Now the other thing I would say is this: in the late 1970s Fair Bluff by all evidence joined the National Flood Insurance Program, and they started requiring anybody that develops in the areas that are mapped as a flood zone to have an elevation certificate. Fortunately, Fair Bluff had a surveyor there in town. Although he worked in a larger city, he lived in Fair Bluff. He did a pretty good job for a very small town in making sure if somebody came in and set up a double wide, it was two and a half feet above flood level. And in driving through the town during the hurricane or later during the flooding, the homes that were set up post late-1970s, there was water under the house, but there was not water in the house. All this stuff prior to the 1970s, they had two or three feet of water, four feet of water.
I’m interested in this for several reasons, but one of which is that declining population, aging population in rural places is something that is an issue in Iowa and Kansas and Texas, everywhere. It was an issue here, and the two storms accelerated a process that was already in motion. Here you have a fast-forwarding of the future, if you will. So one, what does resilience mean for a small town with a declining, aging population? And two, can that be reversed? Does resilience have any meaning for a town like Fair Bluff? Or is it a one-way path?
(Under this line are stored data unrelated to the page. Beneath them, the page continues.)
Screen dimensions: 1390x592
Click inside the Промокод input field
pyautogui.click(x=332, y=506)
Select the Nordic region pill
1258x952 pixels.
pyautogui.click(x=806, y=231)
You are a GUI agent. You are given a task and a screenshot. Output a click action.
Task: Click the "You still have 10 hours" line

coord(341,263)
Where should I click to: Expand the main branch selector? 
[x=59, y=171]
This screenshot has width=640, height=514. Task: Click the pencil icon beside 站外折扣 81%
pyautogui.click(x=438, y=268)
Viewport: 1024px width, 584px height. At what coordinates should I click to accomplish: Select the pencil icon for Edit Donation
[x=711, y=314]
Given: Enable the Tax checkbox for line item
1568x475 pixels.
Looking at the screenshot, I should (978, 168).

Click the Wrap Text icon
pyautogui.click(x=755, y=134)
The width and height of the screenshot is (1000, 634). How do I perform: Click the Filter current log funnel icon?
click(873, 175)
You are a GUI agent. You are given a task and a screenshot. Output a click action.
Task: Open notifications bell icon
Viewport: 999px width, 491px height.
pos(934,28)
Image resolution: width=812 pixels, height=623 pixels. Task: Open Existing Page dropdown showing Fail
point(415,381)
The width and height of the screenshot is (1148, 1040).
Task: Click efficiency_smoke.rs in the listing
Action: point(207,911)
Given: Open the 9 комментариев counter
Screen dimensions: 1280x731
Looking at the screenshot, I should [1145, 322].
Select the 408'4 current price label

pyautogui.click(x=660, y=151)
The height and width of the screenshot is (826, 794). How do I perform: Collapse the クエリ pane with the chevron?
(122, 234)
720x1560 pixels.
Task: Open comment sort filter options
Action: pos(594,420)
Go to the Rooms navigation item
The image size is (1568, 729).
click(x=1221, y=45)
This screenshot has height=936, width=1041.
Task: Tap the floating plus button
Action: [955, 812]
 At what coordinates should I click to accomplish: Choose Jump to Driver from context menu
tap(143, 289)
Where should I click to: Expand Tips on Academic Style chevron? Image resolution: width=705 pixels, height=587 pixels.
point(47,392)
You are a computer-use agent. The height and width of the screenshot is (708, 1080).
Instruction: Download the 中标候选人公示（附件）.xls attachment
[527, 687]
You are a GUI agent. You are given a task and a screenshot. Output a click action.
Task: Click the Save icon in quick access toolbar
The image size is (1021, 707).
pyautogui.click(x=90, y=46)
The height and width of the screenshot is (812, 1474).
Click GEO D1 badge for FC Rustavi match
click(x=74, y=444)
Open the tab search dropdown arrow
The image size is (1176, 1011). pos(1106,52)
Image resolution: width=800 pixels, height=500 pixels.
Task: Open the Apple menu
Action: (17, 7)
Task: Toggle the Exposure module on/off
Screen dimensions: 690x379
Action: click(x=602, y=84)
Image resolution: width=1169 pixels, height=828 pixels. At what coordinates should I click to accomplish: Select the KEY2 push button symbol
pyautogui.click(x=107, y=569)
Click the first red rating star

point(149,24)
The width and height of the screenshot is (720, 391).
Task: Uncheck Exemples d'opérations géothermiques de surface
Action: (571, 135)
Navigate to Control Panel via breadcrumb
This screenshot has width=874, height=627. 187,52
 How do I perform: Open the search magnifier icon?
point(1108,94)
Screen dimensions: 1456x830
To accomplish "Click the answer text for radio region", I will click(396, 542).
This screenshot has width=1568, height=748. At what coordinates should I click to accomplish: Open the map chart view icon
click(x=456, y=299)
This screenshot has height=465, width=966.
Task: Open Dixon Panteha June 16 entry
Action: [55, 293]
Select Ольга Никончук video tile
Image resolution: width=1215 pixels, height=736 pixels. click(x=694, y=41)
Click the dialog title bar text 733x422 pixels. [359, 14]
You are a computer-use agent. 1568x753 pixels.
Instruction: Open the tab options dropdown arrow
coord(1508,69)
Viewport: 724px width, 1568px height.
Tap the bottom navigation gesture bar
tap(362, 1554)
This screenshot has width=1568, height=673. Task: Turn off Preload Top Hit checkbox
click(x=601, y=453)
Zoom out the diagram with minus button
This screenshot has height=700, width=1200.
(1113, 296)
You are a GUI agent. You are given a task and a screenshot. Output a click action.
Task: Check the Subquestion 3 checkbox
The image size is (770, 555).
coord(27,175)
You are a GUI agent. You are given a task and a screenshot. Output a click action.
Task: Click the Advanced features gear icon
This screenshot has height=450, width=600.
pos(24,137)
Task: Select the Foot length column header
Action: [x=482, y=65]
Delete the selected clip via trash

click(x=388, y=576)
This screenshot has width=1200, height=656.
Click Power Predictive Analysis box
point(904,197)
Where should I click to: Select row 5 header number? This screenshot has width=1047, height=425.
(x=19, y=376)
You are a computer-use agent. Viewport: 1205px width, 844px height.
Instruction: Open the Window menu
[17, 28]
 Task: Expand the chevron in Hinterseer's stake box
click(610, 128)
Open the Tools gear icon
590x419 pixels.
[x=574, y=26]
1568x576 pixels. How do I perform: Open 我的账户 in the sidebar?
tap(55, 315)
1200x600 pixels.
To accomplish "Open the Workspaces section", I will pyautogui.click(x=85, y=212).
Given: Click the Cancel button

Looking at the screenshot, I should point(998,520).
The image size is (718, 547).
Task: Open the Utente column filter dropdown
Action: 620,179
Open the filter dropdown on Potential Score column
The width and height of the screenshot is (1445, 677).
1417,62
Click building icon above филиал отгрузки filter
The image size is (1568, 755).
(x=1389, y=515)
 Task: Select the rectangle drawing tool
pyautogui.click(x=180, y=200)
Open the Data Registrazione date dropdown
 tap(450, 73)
Well, you’re exactly right. And you know, the five towns that I’ve worked for are very small. They’re in rural areas and they have tremendous challenges. I’ve read a lot about the Nebraskas and the Kansasas, and Maine and evidently this is a phenomenon, the small towns de-populating, that’s been going on in Europe for some time. There’s a lot of information on the internet about Italy. Small towns are almost ghost towns. So I’ve given that a lot of thought. I think probably the difference for Fair Bluff, if they’ve got a future, is: there’s a major U.S. highway that goes right through the middle of town, U.S. 76. And given the swamps that are around there, it’d be very difficult to bypass that town. So there’s going to be vehicular traffic. And there is some infrastructure there. There’s some areas that didn’t flood, have good streets, good water, good sewer, good street lights, all those things. And as those people move or pass away, those areas would probably be attractive enough for somebody to say, ‘I’d like to purchase that home and move to Fair Bluff.’
I think the dilemma for all rural towns is this, and we’ve talked about this a lot in Tabor City. Let’s say you’ve got an empty storefront in a commercial district in a small rural town. What can you put in there that will get the owner of that building a return on investment? And what we’re hearing is, it’s probably not going to be retail. Because the folks that live outside of a small town like Tabor City, there’s a new Dollar General about four or five miles out of town. Those people are never or rarely going to come to Tabor City anymore when they need a light bulb or when they need a quart of motor oil. So I think the dollar stores have impacted small downtowns. The other thing quite frankly is you’ve got to think about what can go in that building that you can’t get on your phone. You can bank on your phone, you can renew an insurance policy on your phone, you can order something from Amazon, have it delivered to your front door on your phone. They haven’t figured out how to do a haircut over the phone. And so you could probably have a beauty salon downtown.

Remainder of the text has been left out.